Who looks outside, dreams;
who looks inside, awakes."
Frequently Asked Questions
It is daunting enough to contemplate sitting opposite a total stranger to discuss your inner most thoughts and feelings. But if you know what you can expect on a broad scale, the factors you should take into account before embarking on such a journey, and the part you will be expected to play, then you have a good chance of making a reasonably informed decision about what to do.
Below are some of the most common questions that potential clients ask:
Psychotherapy varies, depending on the personalities of the psychologist and client, and the particular problems s/he brings forward. There are many different methods a psychologist may use in order to deal with the problems which the client hopes to address. Psychotherapy is not like a medical doctor visit. Instead, it calls for a very active effort on the client’s part. In order for the therapy to be most successful, the client will have to work on things that are discussed during therapy sessions, at home. Psychotherapy can have benefits and risks. Since therapy often involves discussing unpleasant aspects of a person’s life, s/he may experience uncomfortable negative feelings. On the other hand, psychotherapy can also lead to better relationships, solutions to specific problems, and significant reductions in feelings of distress. However, there are no guarantees on what a client can experience, as each individual is different. A likely indicator that a potential client may benefit from psychotherapy is when s/he finds him/herself having persistent difficulties dealing with negative feelings or behaviours, resulting in some aspect of his/her personal, social, or working life being affected in a negative manner.
As the years are going by, mental health disorders are becoming more prevalent, resulting in more people seeking counselling/psychotherapy. According to Consultancy Africa Intelligence (CAI), mental health disorders are steadily approaching the title of the second highest cause of disability in the world. The South African Depression and Anxiety Group (SADAG) found that as many as 1 in 6 South Africans suffer from anxiety, depression or substance-use problems.
The problem with talking things over with family or friends is that usually they cannot, even with the best intentions in the world, offer unbiased responses. In their desire to show you sympathy, they may contribute to the problem by reassuring you that your anger or anxieties are fully justified. These reassurances can prevent you from recognizing how you may be contributing to the situation and result in you not making adjustments to your own thinking. They may also offer simplistic solutions to the problem, which may solve the situation temporarily but in effect, complicate the situation further, in the long run.

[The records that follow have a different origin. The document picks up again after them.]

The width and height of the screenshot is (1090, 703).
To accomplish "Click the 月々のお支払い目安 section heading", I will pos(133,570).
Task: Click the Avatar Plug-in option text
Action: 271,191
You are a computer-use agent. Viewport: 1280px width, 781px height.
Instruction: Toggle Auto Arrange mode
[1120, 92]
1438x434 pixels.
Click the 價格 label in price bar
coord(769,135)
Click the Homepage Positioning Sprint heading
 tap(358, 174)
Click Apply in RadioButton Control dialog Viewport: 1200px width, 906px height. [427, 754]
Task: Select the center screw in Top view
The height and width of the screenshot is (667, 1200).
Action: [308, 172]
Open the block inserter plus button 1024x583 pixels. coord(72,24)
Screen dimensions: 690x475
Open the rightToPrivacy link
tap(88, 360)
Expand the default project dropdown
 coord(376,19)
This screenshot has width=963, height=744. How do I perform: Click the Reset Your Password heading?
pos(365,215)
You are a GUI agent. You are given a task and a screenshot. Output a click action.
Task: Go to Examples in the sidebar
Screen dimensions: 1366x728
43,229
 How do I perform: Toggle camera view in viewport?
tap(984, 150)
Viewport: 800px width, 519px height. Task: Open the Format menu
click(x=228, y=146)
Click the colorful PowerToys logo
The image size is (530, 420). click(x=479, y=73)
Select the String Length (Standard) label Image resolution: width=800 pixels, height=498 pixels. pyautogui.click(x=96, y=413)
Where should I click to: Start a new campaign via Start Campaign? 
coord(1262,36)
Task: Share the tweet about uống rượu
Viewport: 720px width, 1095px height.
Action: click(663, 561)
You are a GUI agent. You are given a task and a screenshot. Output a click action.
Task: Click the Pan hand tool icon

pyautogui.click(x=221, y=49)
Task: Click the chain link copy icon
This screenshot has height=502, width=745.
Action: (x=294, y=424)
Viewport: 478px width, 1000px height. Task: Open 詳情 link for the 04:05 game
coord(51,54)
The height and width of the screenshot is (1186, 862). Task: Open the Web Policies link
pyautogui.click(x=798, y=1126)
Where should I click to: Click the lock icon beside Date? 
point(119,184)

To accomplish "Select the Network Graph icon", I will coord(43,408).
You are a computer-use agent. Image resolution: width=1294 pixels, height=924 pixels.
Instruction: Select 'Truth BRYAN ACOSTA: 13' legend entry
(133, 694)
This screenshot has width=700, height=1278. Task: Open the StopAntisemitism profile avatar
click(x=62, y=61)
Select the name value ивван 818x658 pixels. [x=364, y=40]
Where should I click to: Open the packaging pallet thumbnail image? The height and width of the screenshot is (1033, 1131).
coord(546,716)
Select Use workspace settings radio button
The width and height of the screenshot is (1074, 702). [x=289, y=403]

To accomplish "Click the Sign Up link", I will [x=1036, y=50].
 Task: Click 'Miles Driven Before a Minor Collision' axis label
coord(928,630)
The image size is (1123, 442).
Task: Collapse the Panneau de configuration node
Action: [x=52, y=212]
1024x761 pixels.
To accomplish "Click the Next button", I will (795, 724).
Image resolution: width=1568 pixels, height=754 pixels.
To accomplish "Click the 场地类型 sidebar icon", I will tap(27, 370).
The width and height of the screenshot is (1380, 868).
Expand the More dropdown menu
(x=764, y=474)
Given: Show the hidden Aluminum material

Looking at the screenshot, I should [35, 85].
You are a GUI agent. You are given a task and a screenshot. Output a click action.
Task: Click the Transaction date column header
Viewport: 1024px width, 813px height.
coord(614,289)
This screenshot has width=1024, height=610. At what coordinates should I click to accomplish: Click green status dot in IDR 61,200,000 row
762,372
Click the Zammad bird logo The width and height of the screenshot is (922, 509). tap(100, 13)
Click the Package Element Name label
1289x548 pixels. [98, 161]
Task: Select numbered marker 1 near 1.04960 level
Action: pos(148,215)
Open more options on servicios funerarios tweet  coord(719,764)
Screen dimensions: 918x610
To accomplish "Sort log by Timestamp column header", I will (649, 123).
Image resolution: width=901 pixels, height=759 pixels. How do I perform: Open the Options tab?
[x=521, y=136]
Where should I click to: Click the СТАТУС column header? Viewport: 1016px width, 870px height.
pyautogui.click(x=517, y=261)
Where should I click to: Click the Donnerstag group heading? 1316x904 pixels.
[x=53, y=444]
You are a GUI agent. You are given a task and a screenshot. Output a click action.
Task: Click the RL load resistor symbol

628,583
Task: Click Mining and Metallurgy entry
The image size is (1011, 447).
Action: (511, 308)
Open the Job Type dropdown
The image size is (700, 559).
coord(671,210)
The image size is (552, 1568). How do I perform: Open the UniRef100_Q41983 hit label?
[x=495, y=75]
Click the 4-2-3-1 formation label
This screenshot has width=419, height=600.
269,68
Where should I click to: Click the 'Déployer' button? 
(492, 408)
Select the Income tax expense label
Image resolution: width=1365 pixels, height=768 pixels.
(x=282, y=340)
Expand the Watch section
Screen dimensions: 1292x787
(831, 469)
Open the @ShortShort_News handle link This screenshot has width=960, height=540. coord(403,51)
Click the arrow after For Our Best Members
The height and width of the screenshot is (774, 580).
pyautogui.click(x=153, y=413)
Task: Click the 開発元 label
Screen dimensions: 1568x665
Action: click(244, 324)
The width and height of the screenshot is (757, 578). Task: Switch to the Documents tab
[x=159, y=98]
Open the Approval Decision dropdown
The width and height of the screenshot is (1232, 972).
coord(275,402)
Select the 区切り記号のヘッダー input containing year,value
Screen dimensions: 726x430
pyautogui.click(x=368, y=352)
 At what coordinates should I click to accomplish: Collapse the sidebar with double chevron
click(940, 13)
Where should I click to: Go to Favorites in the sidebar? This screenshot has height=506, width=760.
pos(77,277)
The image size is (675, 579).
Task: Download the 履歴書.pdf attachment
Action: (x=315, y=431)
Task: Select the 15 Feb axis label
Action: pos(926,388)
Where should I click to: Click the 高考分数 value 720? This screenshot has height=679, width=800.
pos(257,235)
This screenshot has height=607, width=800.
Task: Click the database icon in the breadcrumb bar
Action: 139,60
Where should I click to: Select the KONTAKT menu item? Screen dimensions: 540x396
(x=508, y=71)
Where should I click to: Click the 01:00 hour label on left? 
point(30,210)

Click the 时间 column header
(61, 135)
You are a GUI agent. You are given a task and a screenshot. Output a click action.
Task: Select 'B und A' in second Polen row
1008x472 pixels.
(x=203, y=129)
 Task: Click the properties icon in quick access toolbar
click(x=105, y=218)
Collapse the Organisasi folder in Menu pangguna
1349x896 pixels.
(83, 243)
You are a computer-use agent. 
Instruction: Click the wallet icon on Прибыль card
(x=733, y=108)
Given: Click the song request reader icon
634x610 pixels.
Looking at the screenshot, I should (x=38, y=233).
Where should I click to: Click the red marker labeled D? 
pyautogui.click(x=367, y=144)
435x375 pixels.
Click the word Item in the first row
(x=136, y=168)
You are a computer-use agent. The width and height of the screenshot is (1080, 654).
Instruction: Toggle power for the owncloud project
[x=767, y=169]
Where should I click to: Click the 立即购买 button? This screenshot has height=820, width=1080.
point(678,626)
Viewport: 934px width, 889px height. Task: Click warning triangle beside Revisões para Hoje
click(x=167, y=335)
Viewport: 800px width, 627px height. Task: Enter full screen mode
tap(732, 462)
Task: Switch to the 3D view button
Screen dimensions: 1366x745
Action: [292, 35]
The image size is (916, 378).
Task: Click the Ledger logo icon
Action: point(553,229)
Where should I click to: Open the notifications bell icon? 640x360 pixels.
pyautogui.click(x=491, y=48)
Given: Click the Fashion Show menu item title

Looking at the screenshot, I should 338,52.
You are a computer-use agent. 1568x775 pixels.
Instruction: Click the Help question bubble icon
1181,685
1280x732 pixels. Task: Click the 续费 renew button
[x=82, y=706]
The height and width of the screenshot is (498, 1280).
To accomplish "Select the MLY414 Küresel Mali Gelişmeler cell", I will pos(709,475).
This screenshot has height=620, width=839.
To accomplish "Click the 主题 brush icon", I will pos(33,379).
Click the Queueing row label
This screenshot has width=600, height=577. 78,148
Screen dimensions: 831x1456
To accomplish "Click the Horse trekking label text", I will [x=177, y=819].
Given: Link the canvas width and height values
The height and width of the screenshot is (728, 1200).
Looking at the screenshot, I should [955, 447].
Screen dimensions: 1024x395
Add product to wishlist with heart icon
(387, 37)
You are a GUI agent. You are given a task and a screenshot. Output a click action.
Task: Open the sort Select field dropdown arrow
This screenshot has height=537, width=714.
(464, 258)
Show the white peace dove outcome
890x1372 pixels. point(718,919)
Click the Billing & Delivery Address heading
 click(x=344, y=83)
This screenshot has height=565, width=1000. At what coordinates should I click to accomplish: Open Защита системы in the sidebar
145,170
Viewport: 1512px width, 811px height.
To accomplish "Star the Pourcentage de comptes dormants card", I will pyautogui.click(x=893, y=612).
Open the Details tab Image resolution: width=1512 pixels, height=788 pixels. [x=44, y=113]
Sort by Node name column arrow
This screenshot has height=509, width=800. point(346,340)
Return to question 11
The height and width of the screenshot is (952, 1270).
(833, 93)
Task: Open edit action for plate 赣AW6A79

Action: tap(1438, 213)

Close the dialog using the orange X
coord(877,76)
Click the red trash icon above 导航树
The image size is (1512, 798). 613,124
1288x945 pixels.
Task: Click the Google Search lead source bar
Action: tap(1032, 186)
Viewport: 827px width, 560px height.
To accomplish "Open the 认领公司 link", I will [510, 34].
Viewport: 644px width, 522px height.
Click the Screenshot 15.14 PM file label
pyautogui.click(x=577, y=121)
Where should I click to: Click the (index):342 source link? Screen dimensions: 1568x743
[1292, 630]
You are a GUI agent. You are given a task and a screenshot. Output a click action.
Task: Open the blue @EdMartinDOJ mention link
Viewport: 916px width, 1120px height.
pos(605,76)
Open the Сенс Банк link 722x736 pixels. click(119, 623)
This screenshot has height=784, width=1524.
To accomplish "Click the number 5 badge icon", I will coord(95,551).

People often describe psychotherapy as having a chat with someone who will tell you what is wrong in your life, and give you advice or instructions on how to fix it. This is not the case in reality. Psychotherapy is about self-help; an active, collaborative process designed to enable you to explore unresolved issues in a secure environment, and to better understand why they may be causing you difficulties. It is about change; changing from ways of thinking and acting, that may be holding you back in life, to the adoption of courses of action that enable you to move forward.
For counselling to be effective, it is essential that the client trusts the psychologist and is comfortable with sharing their inner most feelings, knowing that whatever they say will be confidential. For this reason, strict confidentiality is observed and is fundamental to the requirements of all professional counselling. The only recognisable exceptions to confidentiality are:
- Where the psychologist has strong evidence that a client may harm themselves or another person, in which case they may want to contact their client’s GP or the authorities.
- Where the psychologist is required, by the Court, to provide information pertaining to the client that may be relevant in Court proceedings.
- Where the psychologist is given consent, by the client, to share such information.
A number of factors will affect the overall time you spend in counselling/psychotherapy. If you are experiencing difficulties in just one area in your life, then sessions are likely to be quite focused and results may be achieved sooner than if you need to address more complex matters. However, this does not mean that more time will not be utilized to address specific issues, should it be required. It is also important to recognize that your own commitment will have a significant impact on how long therapy needs to continue and how successful it will be. Missing sessions or not doing the work required in between sessions may hinder the therapeutic progress you make.
When entering into counselling with a psychologist, it is essential that you know what you want to achieve from the counselling process. Your goals should be reasonably specific, but also realistic. It is important that you discuss fully and frankly, the factors that are causing you problems, with your psychologist. Always bear in mind that the essence of therapy is not for the psychologist to tell you what to do, but to enable you to find your own solutions to the problems you are experiencing, together with his/her facilitation. One of the harder aspects of counselling is that very often we may feel worse before we feel better. Therefore, it is important that you build stamina to stay the course, and tolerate the discomfort that comes with the therapeutic process. Lastly, it should be noted that counselling is not a magic potion, and to fully benefit from the process, it is essential to commit to regular, usually weekly, sessions. If the continuity is broken, you may risk drifting back to the default position you were trying to move away from.